Caveolin-1 negatively regulates the calcitonin receptor-like receptor and neuroinflammation in a female mouse model of migraine

Background: Caveolin-1 (CAV1), a scaffolding protein critical for caveolae formation, regulates G-protein-coupled receptor (GPCR) signaling via caveolae-mediated endocytosis. The Calcitonin receptor-like receptor (CLR), a GPCR and core subunit of the Calcitonin gene-related peptide (CGRP) receptor, is a therapeutic target for migraine. However, the role of CAV1 in CLR regulation and migraine remains unclear.

Methods: A migraine model was established in female mice via dural inflammatory soup (IS) application. Migraine-like behaviors were assessed using Von Frey filament, spontaneous pain behavior counts, light/dark box, and acetone test. CAV1 was overexpressed by lentivirus and downregulated by small interfering RNA (siRNA) technology. Methyl-β-cyclodextrin (MβCD) was used to inhibit caveolae-mediated endocytosis. The molecular mechanism of CAV1 on CLR and neuroinflammation was investigated using biochemistry, multiplex immunohistochemistry staining, internalization assay, and co-immunoprecipitation.
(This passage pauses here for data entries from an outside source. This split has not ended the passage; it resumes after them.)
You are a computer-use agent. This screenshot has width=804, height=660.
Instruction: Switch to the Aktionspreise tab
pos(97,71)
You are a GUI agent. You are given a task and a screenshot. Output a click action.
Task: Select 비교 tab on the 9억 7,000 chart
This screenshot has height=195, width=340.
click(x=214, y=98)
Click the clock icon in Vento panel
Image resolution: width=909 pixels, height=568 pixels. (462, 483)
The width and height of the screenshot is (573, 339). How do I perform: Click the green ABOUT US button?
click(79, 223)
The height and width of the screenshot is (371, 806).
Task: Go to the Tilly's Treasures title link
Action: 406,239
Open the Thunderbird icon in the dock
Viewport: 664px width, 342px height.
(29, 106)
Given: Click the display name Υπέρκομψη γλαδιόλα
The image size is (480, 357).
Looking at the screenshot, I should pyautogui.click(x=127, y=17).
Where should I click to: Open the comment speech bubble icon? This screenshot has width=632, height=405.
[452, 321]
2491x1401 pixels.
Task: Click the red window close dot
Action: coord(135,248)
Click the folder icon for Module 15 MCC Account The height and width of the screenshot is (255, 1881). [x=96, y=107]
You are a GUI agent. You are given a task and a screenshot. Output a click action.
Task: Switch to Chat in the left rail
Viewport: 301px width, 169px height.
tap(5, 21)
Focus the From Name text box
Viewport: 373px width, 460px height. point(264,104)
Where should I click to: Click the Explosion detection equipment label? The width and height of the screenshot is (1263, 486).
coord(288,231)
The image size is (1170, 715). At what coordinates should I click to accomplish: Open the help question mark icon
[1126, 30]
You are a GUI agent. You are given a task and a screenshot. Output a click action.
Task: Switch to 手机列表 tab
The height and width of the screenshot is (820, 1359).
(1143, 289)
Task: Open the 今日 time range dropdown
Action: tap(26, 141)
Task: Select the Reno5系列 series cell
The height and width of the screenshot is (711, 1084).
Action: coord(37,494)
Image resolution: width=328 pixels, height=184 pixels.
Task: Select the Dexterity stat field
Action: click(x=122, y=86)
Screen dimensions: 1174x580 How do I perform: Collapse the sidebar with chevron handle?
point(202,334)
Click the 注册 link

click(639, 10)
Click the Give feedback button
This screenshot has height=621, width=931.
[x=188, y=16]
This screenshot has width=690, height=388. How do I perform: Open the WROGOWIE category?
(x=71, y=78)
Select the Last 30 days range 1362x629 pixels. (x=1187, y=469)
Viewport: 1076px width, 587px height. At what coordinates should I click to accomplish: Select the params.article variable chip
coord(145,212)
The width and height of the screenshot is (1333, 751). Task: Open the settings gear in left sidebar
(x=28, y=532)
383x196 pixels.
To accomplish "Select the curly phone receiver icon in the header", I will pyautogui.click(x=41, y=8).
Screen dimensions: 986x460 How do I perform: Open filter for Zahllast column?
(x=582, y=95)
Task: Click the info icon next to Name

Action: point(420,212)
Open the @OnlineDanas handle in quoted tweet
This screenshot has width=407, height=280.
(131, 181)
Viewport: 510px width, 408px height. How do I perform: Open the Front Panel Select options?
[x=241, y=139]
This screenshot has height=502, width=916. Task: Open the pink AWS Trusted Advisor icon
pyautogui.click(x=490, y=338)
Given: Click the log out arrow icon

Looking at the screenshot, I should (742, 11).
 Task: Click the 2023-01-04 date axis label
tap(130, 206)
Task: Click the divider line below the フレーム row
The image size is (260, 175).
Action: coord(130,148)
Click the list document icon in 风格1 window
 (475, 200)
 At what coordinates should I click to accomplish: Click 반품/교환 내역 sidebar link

Results: Repeated IS stimulation elevated CLR expression and internalization in the trigeminal nucleus caudalis (TNC), concurrently activating ERK/CREB signaling, promoting microglial activation, and increasing inflammatory cytokines (TNFα, IL-1β). CAV1 directly interacted with CLR, promoting its degradation. CAV1 knockdown in the TNC exacerbated migraine pathology, characterized by CLR accumulation, enhanced ERK/CREB phosphorylation, and amplified neuroinflammation. Conversely, CAV1 overexpression or MβCD-mediated caveolae disruption normalized CLR levels, reduced signaling hyperactivity, and reversed nociceptive behaviors.

Conclusion: CAV1 negatively regulates CLR stability, suppressing ERK/CREB signaling and microglial inflammation in a preclinical female migraine model. These findings suggest that CAV1 contributes to migraine-related hyperalgesia and may represent a novel therapeutic target for migraine treatment.

CLR; Caveolin-1; Microglia; Migraine; Neuroinflammation.